Basically, I'm interested in collecting as many as possible to give the name generator as much of a sample as possible.  I'm not terribly picky where they come from.


----------



## Sir Whiskers (Nov 23, 2003)

MaxKaladin said:
			
		

> Basically, I'm interested in collecting as many as possible to give the name generator as much of a sample as possible.  I'm not terribly picky where they come from.




I couldn't find any online sources, so here's a list of a hundred or so from a couple books I have:

Abdera
Abydos
Aenus
Agathe
Akragas
Ambracia
Amnisos
Amphipolis
Amyclae
Apollonia
Areopolis
Arginusae
Argos
Bassae
Byzantium
Calithea
Callatis
Carphi
Cavousi
Chalcedon
Chania
Chersonese
Chios
Cnidos
Coucounaries
Croton
Cynosema
Cyrene
Cyzicus
Dascylon
Deceleia
Delion
Dioscurias
Dmimitasana
Dodona
Doriscos
Elis
Emporiae
Ephesos
Epidamnus
Gytheion
Gytheion
Halieis
Hemeroscopeum
Himera
Iasos
Istrus
Kardamyle
Karyae
Kelenderis
Khrisafa
Kinyps
Kosmas
Lampsacus
Laos
Lasos
Lefcandi
Longa
Lucentum
Lykosoura
Mainake
Malaca
Malia
Malthi
Mantinea
Massilia
Megara
Menelaion
Mesembria
Methone
Miletus
Mouriatadha
Mytilene
Nacaea
Nagidos
Naupactos
Naxos
Neapolis
Nichoria
Nisara
Notion
Odessus
Olympia
Pagasae
Palaiocastro
Patrai
Pharsalos
Phaselis
Piraeus
Pithecusae
Posidonia
Pylos
Rhegium
Samothrace
Scione
Selymbria
Sexi
Spacteria
Spartalos
Stagira
Sybaris
Taras
Tegea
Teos
Thenopolis
Tiryns
Tomi
Tragana
Trapezus
Troizen
Tyra
Vrocastro

Quick notes: The names above span several centuries.

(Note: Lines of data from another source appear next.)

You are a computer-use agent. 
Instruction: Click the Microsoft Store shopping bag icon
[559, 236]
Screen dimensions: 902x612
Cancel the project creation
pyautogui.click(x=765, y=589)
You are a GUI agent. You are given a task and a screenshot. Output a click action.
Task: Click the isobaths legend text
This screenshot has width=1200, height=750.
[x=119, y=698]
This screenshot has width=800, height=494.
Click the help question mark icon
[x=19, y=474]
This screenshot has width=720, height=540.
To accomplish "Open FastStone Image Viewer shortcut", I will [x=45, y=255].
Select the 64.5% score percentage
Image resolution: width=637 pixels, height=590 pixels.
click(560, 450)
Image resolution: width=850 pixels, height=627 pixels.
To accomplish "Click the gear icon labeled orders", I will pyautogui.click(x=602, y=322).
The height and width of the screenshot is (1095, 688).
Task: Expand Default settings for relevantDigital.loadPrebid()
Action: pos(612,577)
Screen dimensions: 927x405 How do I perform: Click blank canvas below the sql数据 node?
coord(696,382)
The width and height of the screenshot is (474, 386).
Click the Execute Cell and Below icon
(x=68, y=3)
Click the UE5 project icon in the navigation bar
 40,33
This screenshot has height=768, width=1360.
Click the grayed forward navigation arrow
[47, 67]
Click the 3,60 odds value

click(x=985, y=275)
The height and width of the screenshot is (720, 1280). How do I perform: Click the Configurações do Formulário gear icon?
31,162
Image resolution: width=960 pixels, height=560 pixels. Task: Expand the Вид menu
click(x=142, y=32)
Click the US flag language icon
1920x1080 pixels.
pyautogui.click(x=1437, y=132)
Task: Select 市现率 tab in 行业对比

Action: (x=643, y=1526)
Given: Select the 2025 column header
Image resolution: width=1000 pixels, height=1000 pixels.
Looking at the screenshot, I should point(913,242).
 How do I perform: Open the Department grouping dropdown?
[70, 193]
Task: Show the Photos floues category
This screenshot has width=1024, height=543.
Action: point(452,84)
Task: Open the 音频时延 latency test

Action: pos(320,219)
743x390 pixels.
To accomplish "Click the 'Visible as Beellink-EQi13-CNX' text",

Also, many are names of greek colonies in Asia Minor and the western Mediterranean.


----------



## CCamfield (Nov 23, 2003)

Here are a few more:

Mycenae
Knossos
Megalopolis
Hyettos
Orchomenos
Lebadea
Copae
Haliartos
Anthedon
Chalcis
Tanagra
Eretria
Chorsiae
Plataea
Corcyra (Korkyra)


----------



## johnsemlak (Nov 23, 2003)

There

as I predicted, the EN World community would deliver 

That enough, Max?


----------



## MaxKaladin (Nov 24, 2003)

Thanks!  That ought to be enough...


----------